[Start]
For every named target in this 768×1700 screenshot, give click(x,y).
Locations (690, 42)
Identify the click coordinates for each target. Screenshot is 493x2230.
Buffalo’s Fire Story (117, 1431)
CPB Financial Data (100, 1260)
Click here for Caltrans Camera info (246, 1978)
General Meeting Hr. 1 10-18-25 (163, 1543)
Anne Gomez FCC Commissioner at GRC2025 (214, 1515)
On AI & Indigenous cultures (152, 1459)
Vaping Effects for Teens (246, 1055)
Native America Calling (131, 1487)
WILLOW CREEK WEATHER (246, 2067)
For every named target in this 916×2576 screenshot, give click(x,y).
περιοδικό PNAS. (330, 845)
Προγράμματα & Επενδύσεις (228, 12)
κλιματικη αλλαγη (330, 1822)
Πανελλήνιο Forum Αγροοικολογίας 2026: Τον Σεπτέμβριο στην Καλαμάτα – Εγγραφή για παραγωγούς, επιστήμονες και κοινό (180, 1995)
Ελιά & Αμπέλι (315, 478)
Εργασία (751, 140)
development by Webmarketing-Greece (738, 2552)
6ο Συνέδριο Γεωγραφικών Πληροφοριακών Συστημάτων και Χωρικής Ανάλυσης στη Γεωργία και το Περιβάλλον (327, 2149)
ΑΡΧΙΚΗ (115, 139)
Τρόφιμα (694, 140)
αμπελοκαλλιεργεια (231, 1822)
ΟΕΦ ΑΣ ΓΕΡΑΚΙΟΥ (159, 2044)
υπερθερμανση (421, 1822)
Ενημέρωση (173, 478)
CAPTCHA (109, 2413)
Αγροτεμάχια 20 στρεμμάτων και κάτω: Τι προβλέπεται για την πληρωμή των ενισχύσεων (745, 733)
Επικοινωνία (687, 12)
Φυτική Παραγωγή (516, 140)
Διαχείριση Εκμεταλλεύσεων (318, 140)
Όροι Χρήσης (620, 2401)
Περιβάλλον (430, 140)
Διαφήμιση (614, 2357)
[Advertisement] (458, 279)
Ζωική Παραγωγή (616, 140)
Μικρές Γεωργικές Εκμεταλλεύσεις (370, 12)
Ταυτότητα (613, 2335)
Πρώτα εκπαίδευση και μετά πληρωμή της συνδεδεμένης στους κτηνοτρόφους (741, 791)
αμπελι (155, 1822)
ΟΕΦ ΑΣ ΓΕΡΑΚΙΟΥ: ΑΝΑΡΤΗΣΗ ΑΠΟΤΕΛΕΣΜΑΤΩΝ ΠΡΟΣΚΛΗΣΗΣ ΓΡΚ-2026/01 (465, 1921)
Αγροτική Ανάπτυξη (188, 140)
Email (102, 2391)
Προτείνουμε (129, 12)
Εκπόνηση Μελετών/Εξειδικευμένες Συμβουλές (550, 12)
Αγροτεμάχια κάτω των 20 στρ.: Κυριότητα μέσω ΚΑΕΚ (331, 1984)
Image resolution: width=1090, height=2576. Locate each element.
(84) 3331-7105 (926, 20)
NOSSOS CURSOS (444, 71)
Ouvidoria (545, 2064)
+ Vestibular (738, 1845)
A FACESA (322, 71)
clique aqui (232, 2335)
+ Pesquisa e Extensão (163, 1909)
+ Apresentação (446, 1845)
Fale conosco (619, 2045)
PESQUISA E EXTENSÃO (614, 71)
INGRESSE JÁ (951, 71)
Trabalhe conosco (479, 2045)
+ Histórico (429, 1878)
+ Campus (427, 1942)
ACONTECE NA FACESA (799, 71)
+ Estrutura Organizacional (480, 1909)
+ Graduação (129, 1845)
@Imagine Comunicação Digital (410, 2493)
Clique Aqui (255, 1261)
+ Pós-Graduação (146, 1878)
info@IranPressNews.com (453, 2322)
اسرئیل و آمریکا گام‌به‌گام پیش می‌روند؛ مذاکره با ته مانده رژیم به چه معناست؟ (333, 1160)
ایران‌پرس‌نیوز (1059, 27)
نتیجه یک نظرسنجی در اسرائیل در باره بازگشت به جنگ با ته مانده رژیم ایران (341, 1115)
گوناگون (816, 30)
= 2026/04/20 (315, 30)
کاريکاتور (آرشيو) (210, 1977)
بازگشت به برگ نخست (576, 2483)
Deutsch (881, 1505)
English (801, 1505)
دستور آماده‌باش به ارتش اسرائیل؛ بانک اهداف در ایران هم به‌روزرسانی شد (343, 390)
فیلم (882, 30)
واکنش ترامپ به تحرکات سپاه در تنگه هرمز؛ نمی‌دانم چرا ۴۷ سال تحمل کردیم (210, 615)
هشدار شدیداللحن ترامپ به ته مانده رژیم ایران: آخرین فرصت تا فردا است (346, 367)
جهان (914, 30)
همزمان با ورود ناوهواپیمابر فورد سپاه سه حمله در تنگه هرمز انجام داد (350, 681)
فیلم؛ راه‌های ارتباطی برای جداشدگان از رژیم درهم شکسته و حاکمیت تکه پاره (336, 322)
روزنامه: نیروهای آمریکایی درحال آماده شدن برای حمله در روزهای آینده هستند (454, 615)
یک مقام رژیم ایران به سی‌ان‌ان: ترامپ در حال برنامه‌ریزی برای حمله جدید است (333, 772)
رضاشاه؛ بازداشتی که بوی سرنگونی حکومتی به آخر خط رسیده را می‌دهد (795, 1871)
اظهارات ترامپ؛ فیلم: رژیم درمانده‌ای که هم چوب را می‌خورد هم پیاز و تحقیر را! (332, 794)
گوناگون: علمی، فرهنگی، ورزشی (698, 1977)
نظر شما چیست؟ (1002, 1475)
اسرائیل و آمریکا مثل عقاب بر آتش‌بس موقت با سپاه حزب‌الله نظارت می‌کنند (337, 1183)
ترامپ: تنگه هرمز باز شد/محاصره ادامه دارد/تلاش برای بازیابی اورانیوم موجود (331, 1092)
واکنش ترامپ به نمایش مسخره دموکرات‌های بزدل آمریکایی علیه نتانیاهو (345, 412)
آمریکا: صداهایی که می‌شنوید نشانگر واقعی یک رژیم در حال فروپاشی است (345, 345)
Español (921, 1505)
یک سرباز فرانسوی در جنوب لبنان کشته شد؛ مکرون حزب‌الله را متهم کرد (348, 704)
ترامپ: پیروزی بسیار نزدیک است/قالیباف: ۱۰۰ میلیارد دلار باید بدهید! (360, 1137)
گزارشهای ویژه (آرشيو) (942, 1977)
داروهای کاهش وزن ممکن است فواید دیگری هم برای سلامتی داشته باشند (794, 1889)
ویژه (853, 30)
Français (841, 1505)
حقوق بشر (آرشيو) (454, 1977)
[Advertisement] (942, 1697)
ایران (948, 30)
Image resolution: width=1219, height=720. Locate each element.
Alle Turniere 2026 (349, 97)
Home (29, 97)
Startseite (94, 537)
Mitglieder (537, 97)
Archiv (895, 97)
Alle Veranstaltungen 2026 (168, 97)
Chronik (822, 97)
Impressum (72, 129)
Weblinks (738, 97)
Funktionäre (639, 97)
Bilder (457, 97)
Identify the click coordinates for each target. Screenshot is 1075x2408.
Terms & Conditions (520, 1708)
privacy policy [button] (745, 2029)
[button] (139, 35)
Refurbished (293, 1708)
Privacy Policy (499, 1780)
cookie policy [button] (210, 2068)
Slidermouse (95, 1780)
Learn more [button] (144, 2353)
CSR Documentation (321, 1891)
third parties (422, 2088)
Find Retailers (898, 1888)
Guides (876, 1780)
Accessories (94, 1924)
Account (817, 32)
[End]
## Prompt
Copy the items above again, from the first line through the line that contains "On AI & Indigenous cultures (152, 1459)", including the lines that have no coordinates, and shift every coordinate by adding 77 to each x and y value.

## Exercise result
For every named target in this 768×1700 screenshot, give click(x,y).
Locations (767, 119)
Identify the click coordinates for each target. Screenshot is 493x2230.
Buffalo’s Fire Story (194, 1508)
CPB Financial Data (177, 1337)
Click here for Caltrans Camera info (323, 2055)
General Meeting Hr. 1 10-18-25 (240, 1620)
Anne Gomez FCC Commissioner at GRC2025 (291, 1592)
On AI & Indigenous cultures (229, 1536)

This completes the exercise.